Yes, Ruby, particularly with the Ruby on Rails framework, is widely used for web development. It has a large and active community, a wealth of libraries and frameworks, and is known for its productivity and ease of use. Julia, while it can be used for web development, is not typically the first choice for this purpose. Its strengths lie more in numerical and scientific computing.

How does the community support for Julia and Ruby compare?

Ruby has a larger and more established community, with a wealth of resources, libraries, and tools available. It also has a large number of job opportunities, particularly in web development. Julia, while it has a smaller community, is growing rapidly, particularly in the fields of data science and numerical computing. It also has strong support from academia and research institutions.

How do Julia and Ruby handle concurrency and parallelism?

Julia has built-in support for concurrency and parallelism, allowing for efficient execution of tasks on multi-core processors and distributed computing systems. Ruby also supports concurrency and parallelism, but it is generally considered to be less efficient in this area due to its Global Interpreter Lock (GIL).

What are the key strengths of Ruby over Julia?

Ruby’s key strengths lie in its simplicity, productivity, and flexibility. It is easy to learn and use, with a clean and expressive syntax. It also has a large and active community, a wealth of libraries and frameworks, and strong support for web development.

Can Julia be used for web development like Ruby?

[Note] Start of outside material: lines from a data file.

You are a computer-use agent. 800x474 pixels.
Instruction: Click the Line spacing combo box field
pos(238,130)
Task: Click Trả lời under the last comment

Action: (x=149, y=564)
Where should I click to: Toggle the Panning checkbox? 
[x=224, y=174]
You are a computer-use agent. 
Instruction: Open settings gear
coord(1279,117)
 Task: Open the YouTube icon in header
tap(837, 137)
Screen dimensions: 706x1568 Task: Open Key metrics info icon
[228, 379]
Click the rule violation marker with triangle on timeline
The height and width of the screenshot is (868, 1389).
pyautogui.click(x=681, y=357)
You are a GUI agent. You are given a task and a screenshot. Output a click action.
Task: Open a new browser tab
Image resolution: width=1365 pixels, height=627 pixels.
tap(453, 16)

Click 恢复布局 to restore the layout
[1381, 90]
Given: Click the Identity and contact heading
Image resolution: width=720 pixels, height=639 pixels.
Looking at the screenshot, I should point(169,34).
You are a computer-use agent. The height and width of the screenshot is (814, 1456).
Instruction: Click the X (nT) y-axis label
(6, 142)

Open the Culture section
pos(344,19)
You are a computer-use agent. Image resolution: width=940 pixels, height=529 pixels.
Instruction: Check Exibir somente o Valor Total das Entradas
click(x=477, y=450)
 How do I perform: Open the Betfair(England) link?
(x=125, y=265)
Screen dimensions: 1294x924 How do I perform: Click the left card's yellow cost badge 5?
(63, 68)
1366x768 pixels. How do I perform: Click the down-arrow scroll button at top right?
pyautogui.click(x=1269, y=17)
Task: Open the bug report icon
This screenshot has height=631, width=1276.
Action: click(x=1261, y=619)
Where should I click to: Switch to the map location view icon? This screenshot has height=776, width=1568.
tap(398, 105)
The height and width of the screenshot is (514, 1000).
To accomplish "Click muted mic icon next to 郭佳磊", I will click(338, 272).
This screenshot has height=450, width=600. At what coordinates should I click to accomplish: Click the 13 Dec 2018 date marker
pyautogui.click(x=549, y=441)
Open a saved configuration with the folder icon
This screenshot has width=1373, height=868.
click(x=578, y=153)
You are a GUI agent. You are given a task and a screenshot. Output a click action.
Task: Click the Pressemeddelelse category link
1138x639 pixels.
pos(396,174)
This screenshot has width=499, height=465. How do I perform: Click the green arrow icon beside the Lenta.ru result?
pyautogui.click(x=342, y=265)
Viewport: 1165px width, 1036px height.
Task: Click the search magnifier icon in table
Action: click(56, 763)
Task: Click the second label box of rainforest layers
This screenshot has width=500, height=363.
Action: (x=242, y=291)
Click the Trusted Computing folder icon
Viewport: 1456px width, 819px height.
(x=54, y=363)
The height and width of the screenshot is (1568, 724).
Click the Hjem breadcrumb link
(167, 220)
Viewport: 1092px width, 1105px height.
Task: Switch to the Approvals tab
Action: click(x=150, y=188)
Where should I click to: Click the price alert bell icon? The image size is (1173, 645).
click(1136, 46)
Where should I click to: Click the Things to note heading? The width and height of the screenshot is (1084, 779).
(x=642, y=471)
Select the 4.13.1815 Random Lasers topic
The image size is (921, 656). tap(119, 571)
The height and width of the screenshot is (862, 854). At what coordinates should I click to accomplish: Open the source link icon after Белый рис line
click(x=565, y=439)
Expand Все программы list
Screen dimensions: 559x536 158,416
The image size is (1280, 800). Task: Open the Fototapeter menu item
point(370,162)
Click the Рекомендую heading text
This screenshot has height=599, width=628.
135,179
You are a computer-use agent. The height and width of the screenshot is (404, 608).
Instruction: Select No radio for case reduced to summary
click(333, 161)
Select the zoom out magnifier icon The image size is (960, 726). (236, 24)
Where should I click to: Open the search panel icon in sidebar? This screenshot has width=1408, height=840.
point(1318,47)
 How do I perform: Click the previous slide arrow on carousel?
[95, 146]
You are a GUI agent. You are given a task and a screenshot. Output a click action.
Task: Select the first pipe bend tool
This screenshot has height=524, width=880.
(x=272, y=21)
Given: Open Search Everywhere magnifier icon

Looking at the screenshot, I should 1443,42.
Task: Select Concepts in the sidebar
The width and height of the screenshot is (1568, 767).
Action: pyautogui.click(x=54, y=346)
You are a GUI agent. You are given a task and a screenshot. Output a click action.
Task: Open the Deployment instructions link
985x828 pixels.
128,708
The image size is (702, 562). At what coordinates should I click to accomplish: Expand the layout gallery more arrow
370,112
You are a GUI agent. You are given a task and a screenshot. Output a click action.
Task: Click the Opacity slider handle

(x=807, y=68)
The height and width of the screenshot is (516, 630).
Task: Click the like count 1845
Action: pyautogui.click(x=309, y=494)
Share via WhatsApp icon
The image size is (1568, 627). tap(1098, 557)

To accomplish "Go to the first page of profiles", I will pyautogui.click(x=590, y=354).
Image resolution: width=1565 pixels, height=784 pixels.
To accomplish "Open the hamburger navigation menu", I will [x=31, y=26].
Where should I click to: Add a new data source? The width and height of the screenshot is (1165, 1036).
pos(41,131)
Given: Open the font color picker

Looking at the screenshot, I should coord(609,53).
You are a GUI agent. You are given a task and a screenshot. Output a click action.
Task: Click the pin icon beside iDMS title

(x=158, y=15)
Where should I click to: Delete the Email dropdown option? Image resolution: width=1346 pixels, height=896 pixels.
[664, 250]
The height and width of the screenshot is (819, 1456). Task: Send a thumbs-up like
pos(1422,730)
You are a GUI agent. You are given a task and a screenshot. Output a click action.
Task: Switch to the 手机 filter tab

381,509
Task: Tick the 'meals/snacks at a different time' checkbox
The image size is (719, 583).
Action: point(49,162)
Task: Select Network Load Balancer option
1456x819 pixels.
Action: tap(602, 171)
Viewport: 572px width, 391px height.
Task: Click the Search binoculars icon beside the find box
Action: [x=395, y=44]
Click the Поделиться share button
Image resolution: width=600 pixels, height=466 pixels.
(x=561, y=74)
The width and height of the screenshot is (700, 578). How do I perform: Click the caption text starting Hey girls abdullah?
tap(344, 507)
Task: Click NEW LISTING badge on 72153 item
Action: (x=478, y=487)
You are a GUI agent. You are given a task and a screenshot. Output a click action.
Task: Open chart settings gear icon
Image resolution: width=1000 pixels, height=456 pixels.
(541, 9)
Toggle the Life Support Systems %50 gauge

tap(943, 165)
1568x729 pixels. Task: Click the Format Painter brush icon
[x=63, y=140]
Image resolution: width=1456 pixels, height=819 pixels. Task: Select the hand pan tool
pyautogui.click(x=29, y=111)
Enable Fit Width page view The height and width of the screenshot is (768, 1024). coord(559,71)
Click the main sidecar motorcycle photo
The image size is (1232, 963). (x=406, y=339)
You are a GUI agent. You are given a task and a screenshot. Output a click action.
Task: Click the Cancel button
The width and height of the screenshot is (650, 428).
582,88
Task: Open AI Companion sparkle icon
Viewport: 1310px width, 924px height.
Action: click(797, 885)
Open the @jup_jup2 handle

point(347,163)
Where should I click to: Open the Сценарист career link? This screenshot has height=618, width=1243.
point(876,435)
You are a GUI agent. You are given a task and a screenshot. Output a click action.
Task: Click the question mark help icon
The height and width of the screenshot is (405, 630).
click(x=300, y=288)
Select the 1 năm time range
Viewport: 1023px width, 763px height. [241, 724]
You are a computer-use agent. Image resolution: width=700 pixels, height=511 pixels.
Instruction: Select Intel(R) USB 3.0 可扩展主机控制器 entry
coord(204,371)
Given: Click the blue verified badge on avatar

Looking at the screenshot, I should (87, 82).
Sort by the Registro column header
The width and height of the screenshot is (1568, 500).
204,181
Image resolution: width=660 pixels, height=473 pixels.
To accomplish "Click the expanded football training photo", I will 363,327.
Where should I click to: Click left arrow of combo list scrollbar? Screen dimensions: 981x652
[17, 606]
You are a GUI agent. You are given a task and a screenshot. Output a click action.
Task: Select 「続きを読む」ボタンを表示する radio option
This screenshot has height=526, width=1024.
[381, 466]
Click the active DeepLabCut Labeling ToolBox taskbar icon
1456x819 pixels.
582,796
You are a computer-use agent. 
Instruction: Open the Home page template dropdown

While Julia is not typically the first choice for web development, it is certainly capable of it. There are several packages available, such as Genie.jl, that provide functionality for building web applications in Julia.

How do Julia and Ruby compare in terms of learning curve?

Both Julia and Ruby are designed to be easy to learn and use. Ruby is often praised for its simplicity and readability, making it a good choice for beginners. Julia, while it may be a bit more complex due to its focus on scientific computing, has a syntax that is similar to Python and MATLAB, making it easier for those familiar with these languages.

What are some use cases where Julia would be a better choice than Ruby?

Julia shines in areas that require high performance and numerical computing. This includes fields like data science, machine learning, and scientific research. Its efficient handling of mathematical operations, support for parallel computing, and ability to call C and Fortran libraries directly make it a powerful tool for these tasks.